EXERCISE GOAL:
Exact copy, no pictures: output all the records that follow.
*** DATA EXCERPTS ***
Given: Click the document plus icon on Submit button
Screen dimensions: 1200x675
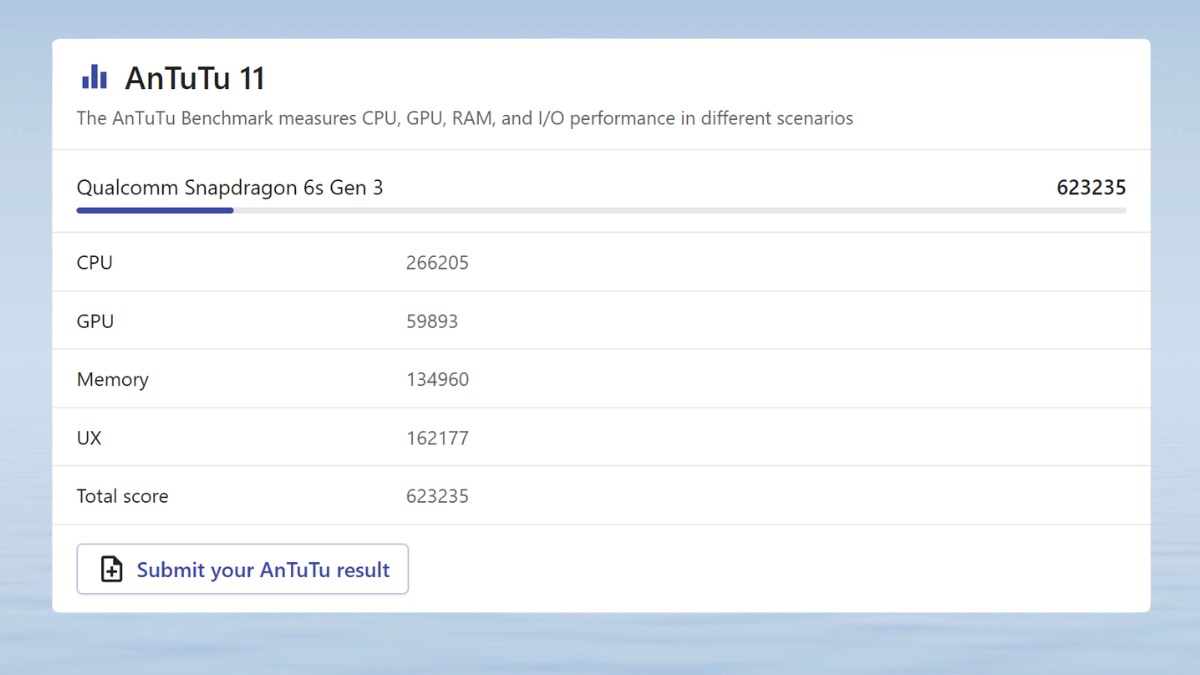Looking at the screenshot, I should pos(112,570).
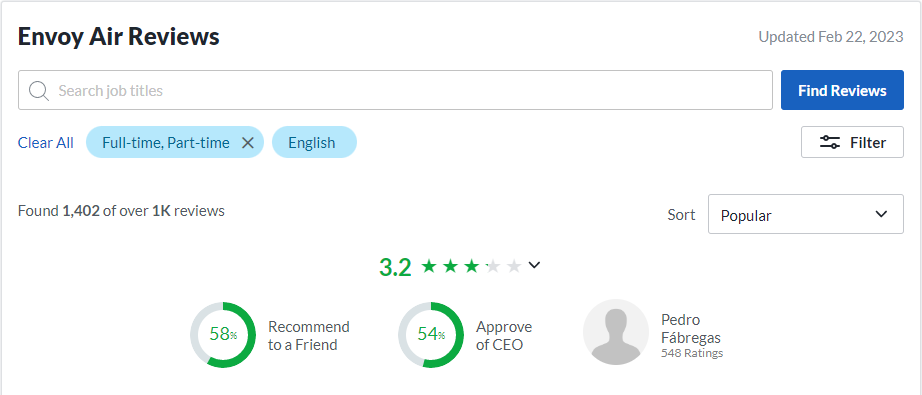Viewport: 922px width, 395px height.
Task: Focus the Search job titles field
Action: (x=395, y=91)
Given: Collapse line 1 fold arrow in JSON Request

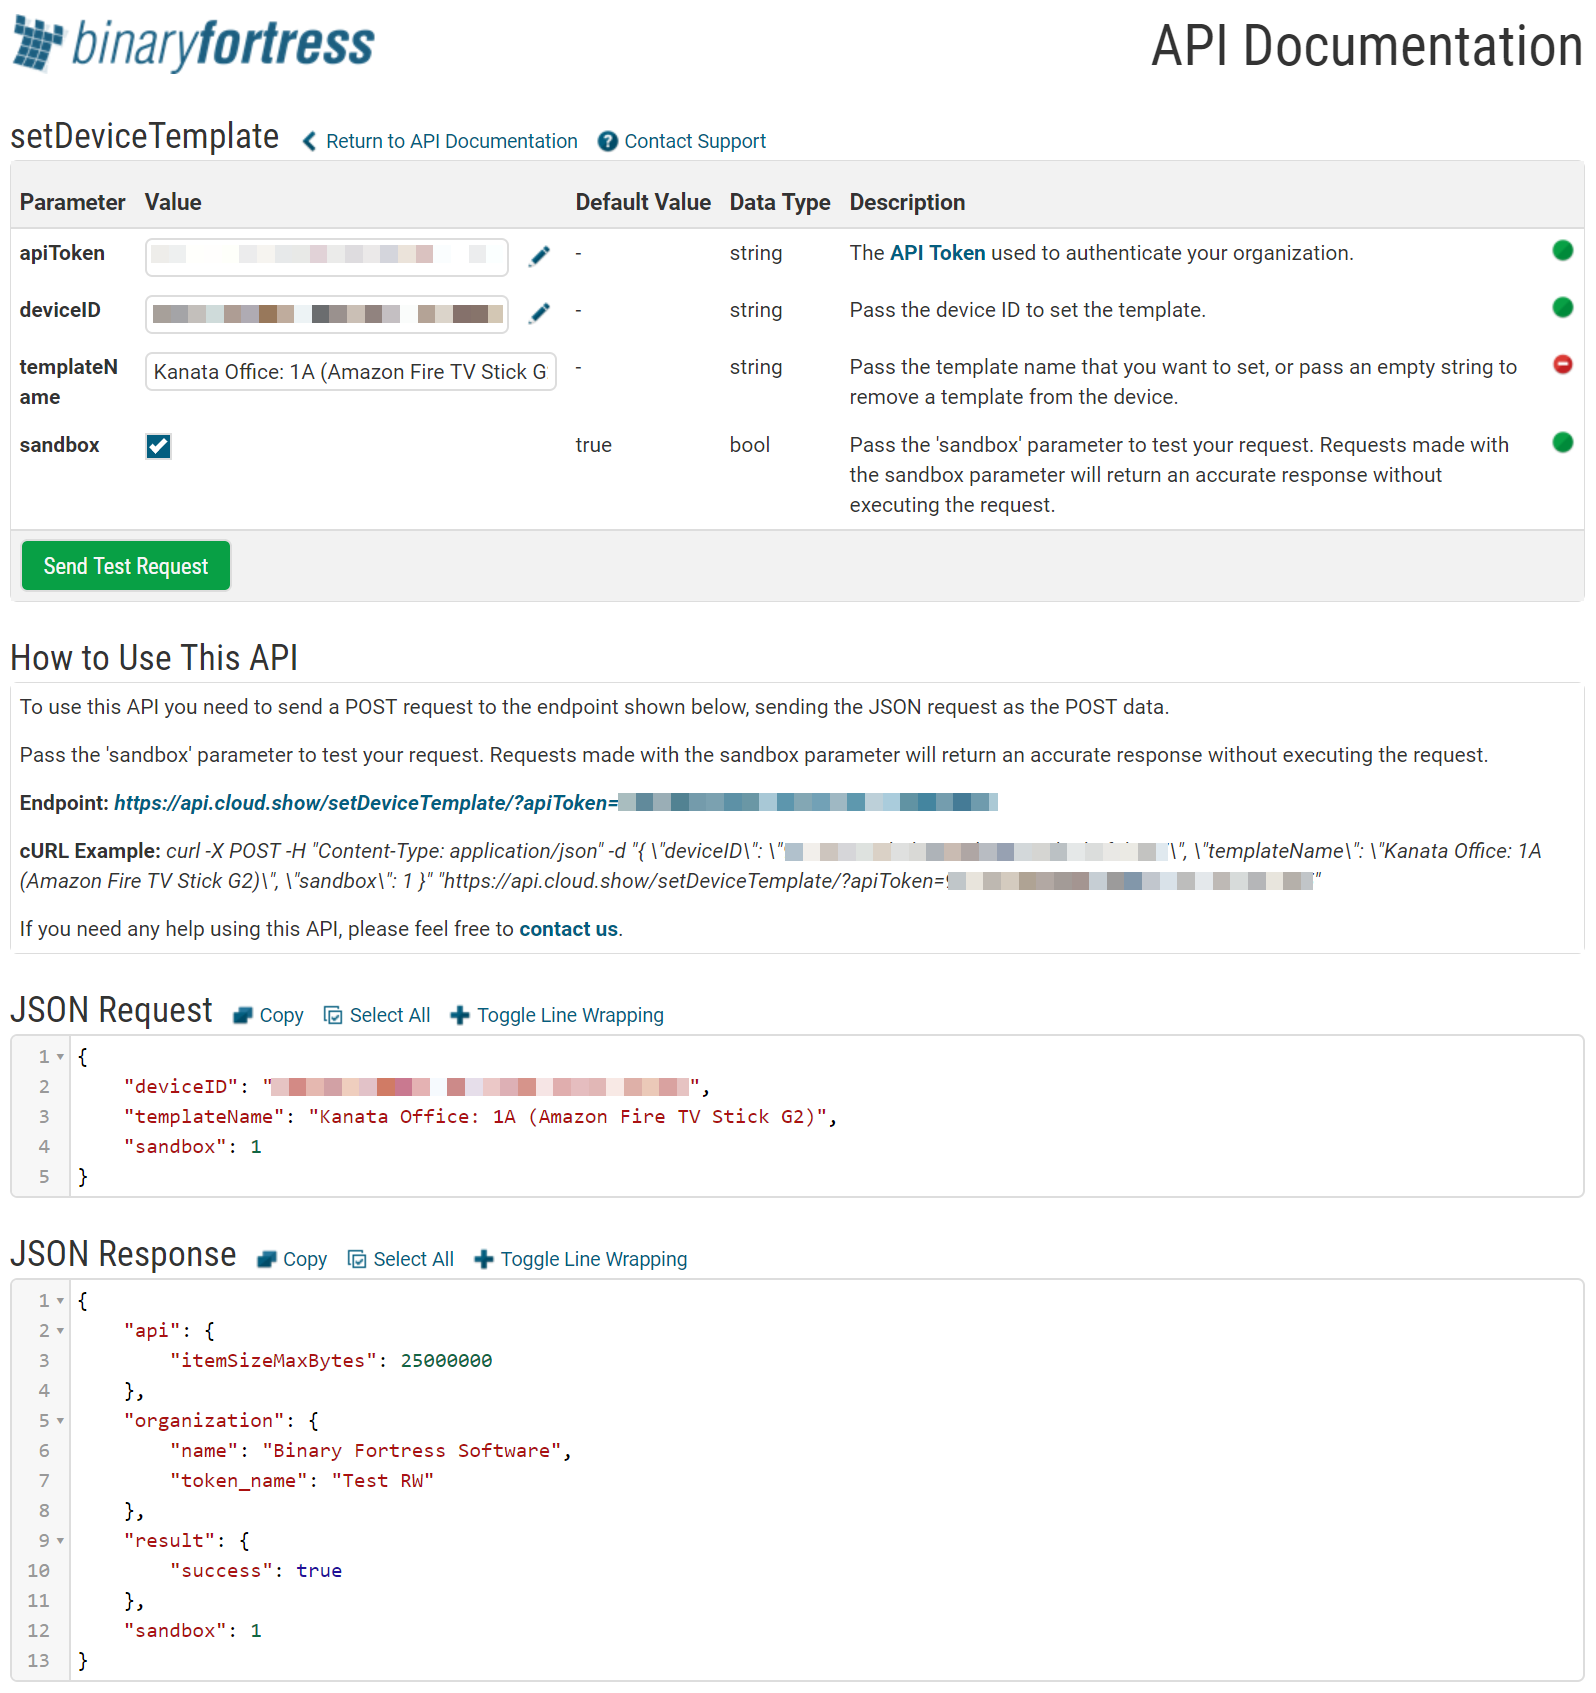Looking at the screenshot, I should coord(60,1057).
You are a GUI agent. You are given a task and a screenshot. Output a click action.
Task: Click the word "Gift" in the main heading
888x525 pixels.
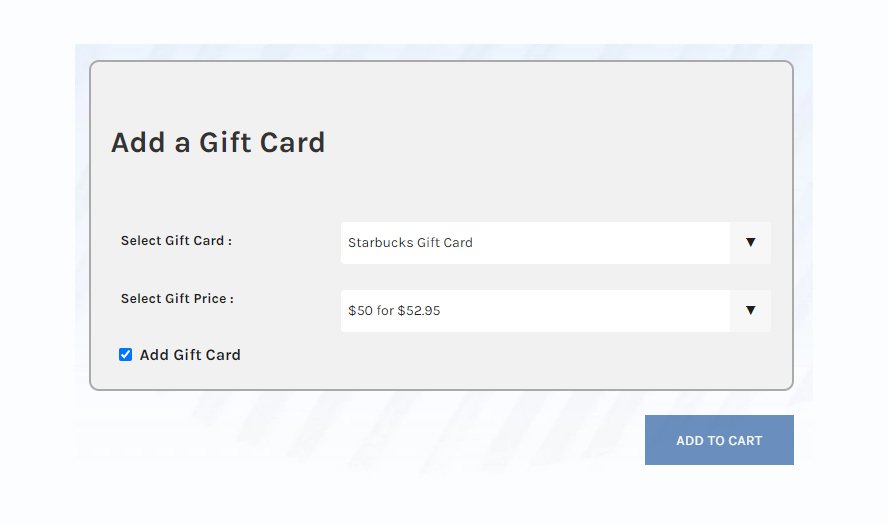coord(226,142)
*** End of DATA EXCERPTS ***
SOLUTION BELOW:
Given: Click the document plus icon on Submit button
Screen dimensions: 1200x675
Looking at the screenshot, I should pos(112,570).
Viewport: 922px width, 395px height.
Task: Focus the Search job titles field
Action: (x=395, y=91)
Given: Collapse line 1 fold arrow in JSON Request

Looking at the screenshot, I should coord(60,1057).
You are a GUI agent. You are given a task and a screenshot. Output a click action.
Task: Click the word "Gift" in the main heading
888x525 pixels.
coord(226,142)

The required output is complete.